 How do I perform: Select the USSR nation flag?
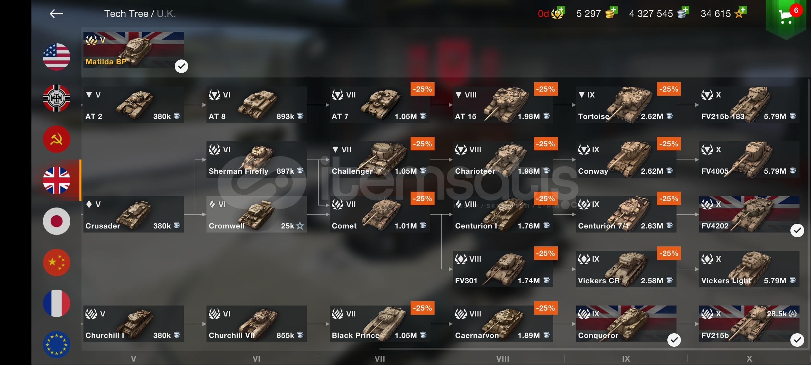(x=56, y=139)
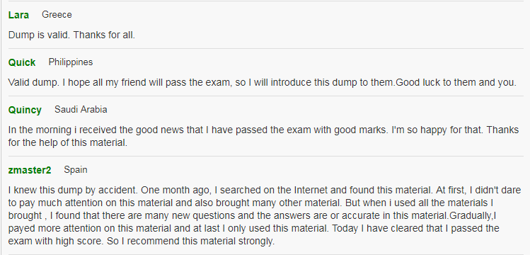Select the Philippines country label
This screenshot has height=255, width=530.
(x=71, y=62)
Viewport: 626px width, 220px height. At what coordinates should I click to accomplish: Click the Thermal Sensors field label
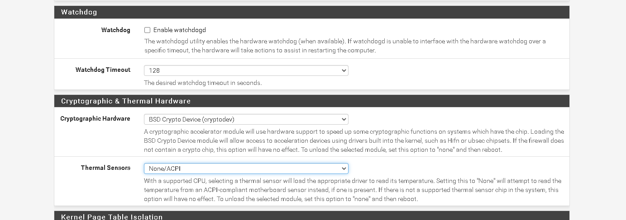[105, 168]
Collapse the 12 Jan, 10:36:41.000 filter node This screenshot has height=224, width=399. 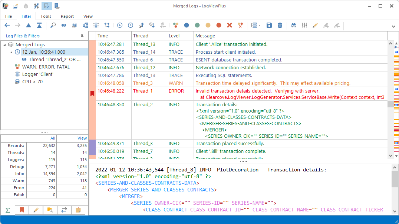pyautogui.click(x=11, y=52)
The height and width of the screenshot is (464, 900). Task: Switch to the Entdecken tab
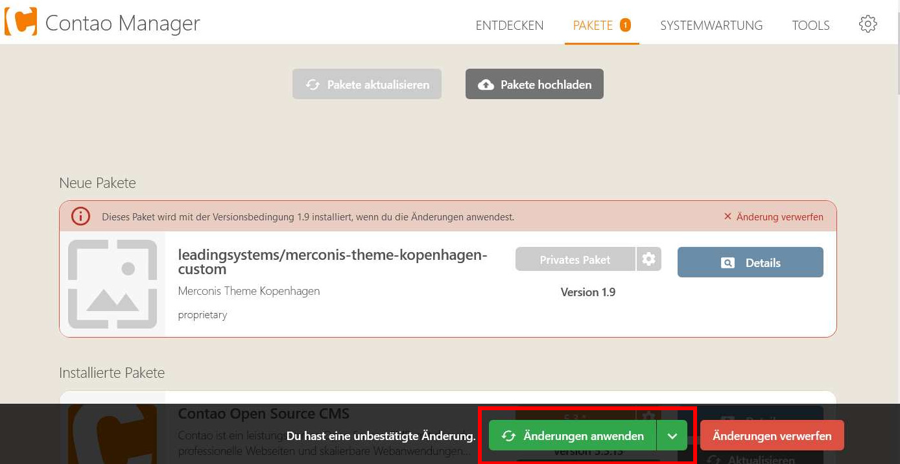[x=510, y=25]
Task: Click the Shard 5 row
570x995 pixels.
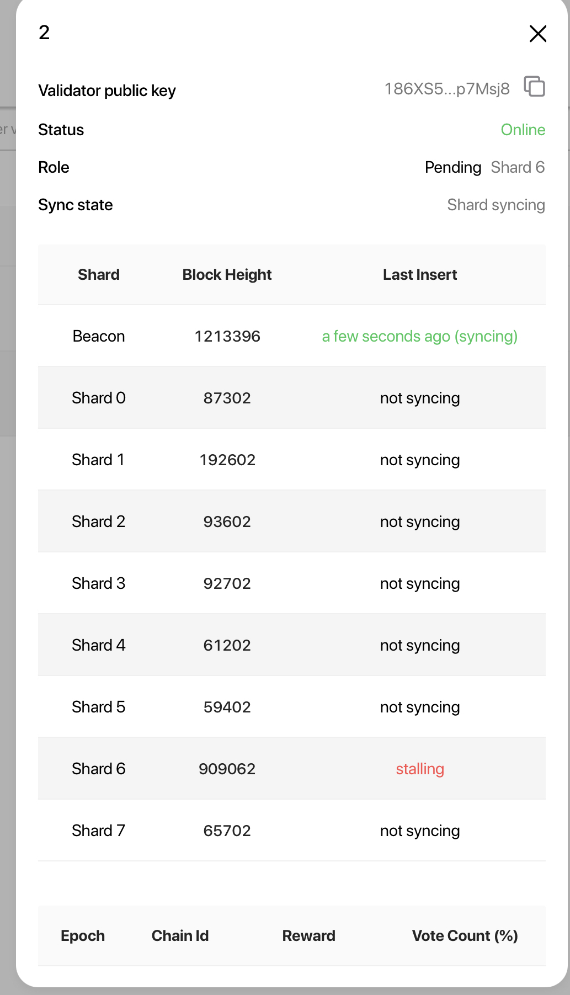Action: (292, 707)
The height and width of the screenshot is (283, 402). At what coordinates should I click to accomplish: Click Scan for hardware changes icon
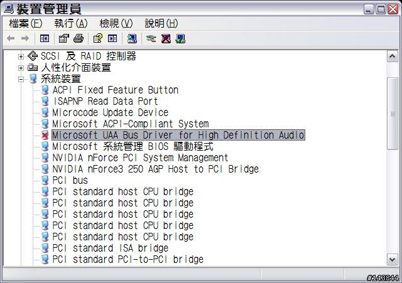(x=132, y=39)
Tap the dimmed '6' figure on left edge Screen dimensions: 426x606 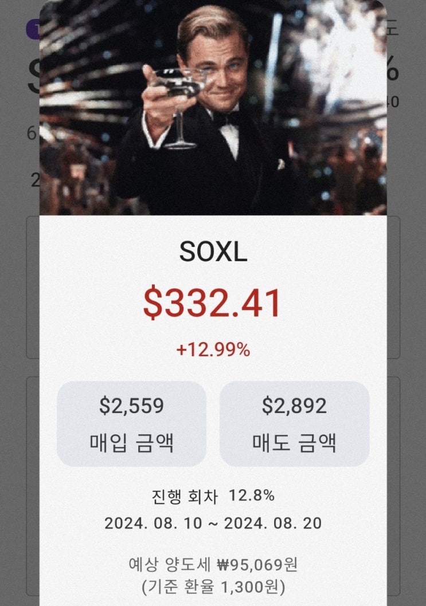coord(32,133)
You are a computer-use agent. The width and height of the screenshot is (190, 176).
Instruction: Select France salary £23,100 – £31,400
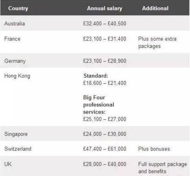105,39
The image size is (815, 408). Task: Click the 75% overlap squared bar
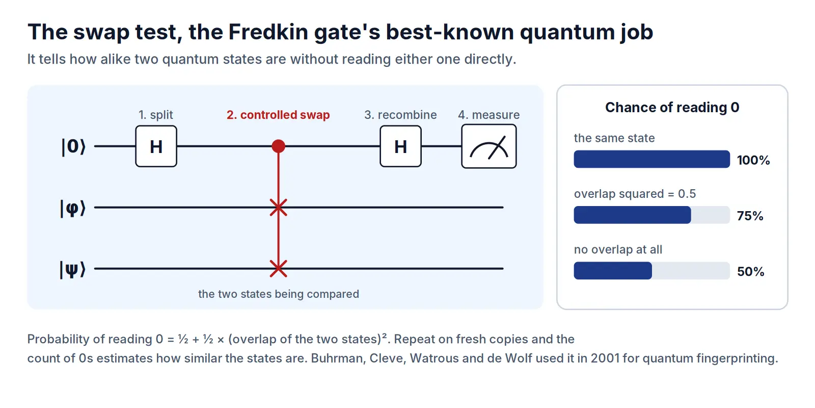[651, 215]
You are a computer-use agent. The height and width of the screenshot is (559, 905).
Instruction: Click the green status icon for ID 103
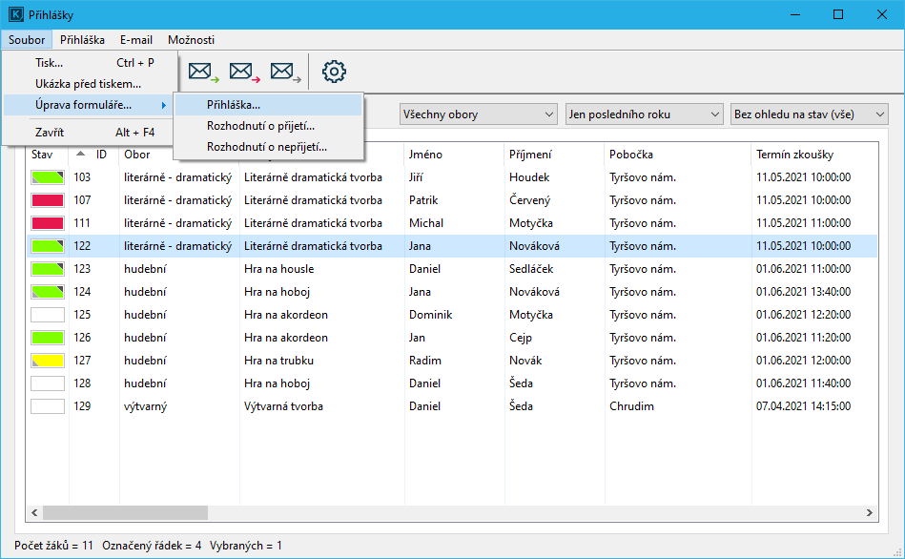coord(47,177)
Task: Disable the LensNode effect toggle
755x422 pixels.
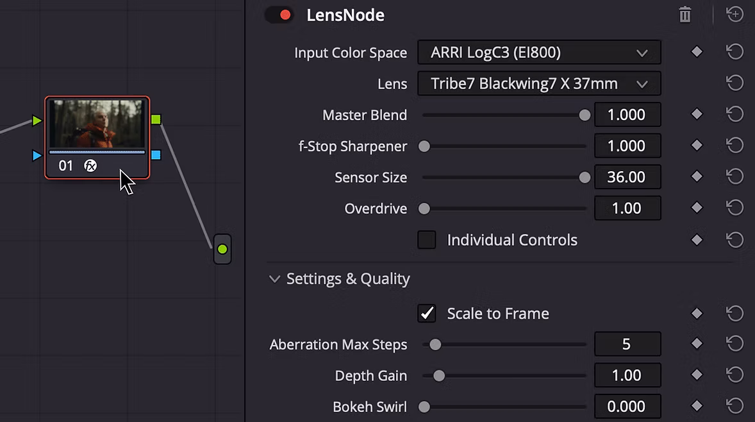Action: [x=280, y=15]
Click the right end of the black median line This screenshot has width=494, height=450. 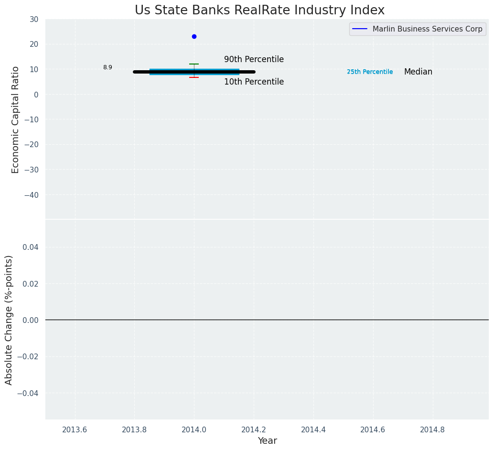click(252, 72)
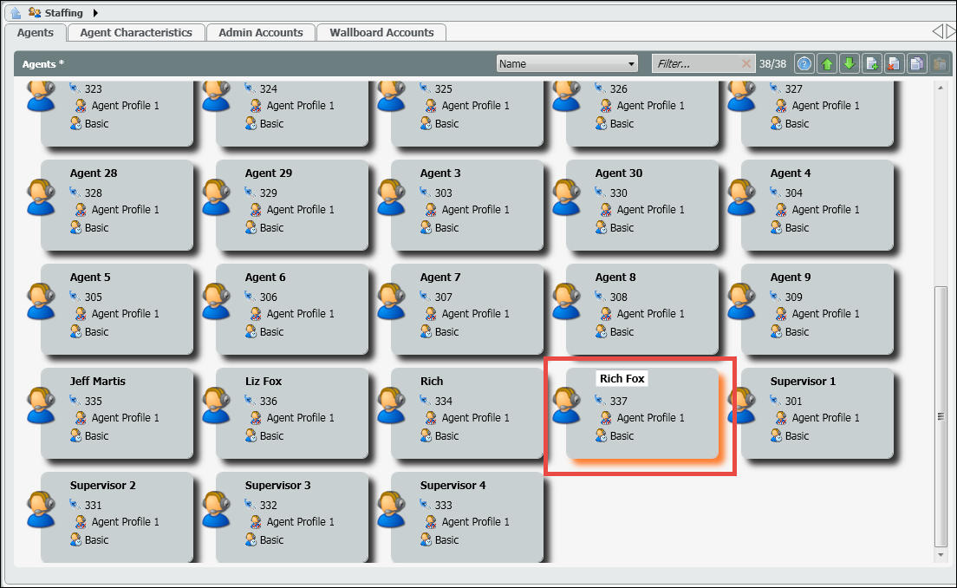Open the help icon in Agents toolbar
The width and height of the screenshot is (957, 588).
point(804,63)
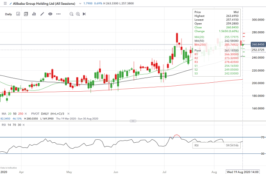Click the 260.8450 current price marker
This screenshot has height=174, width=266.
(x=255, y=44)
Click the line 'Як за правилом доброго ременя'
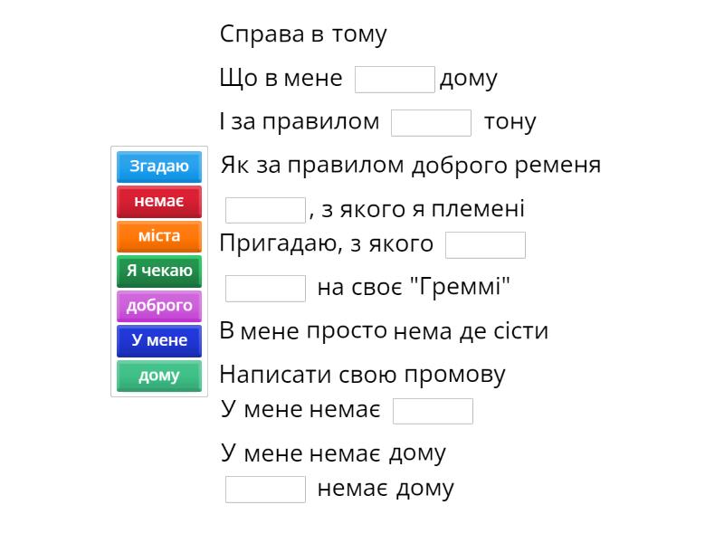This screenshot has width=724, height=543. point(410,166)
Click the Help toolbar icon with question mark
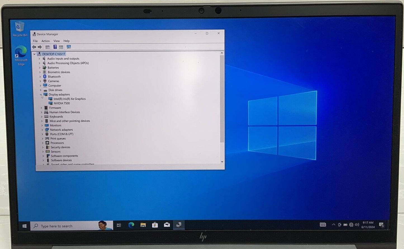 [x=55, y=47]
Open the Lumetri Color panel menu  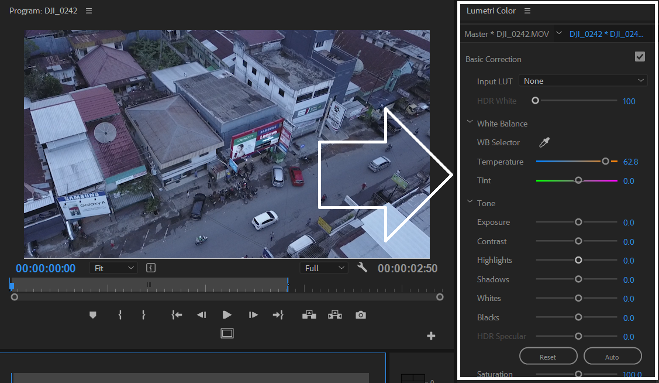(527, 11)
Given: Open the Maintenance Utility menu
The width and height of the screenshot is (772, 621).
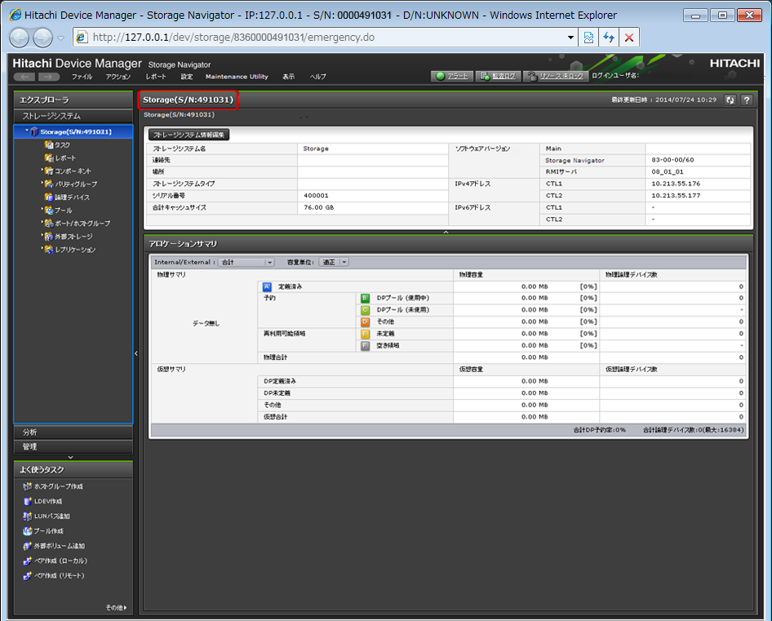Looking at the screenshot, I should tap(237, 77).
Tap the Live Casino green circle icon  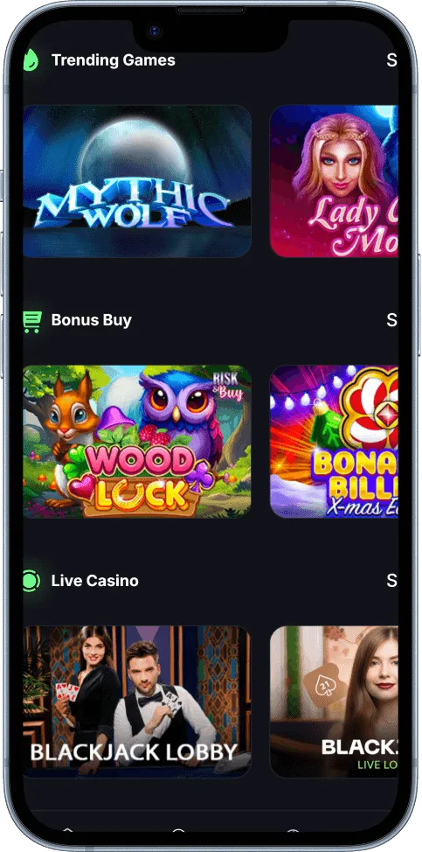[x=31, y=581]

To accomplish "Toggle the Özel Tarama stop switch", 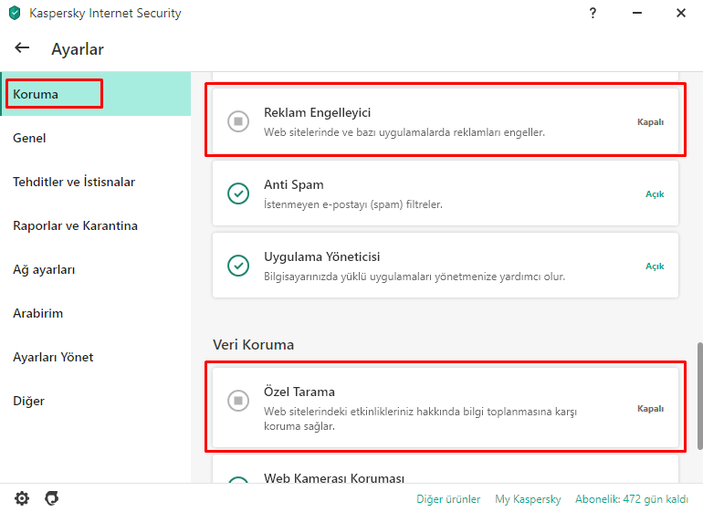I will coord(238,400).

§ WHAT TO PRODUCE:
Say how many lines of the entries above include the string "computer", giving the number and nothing else.

§ EXERCISE OUTPUT:
2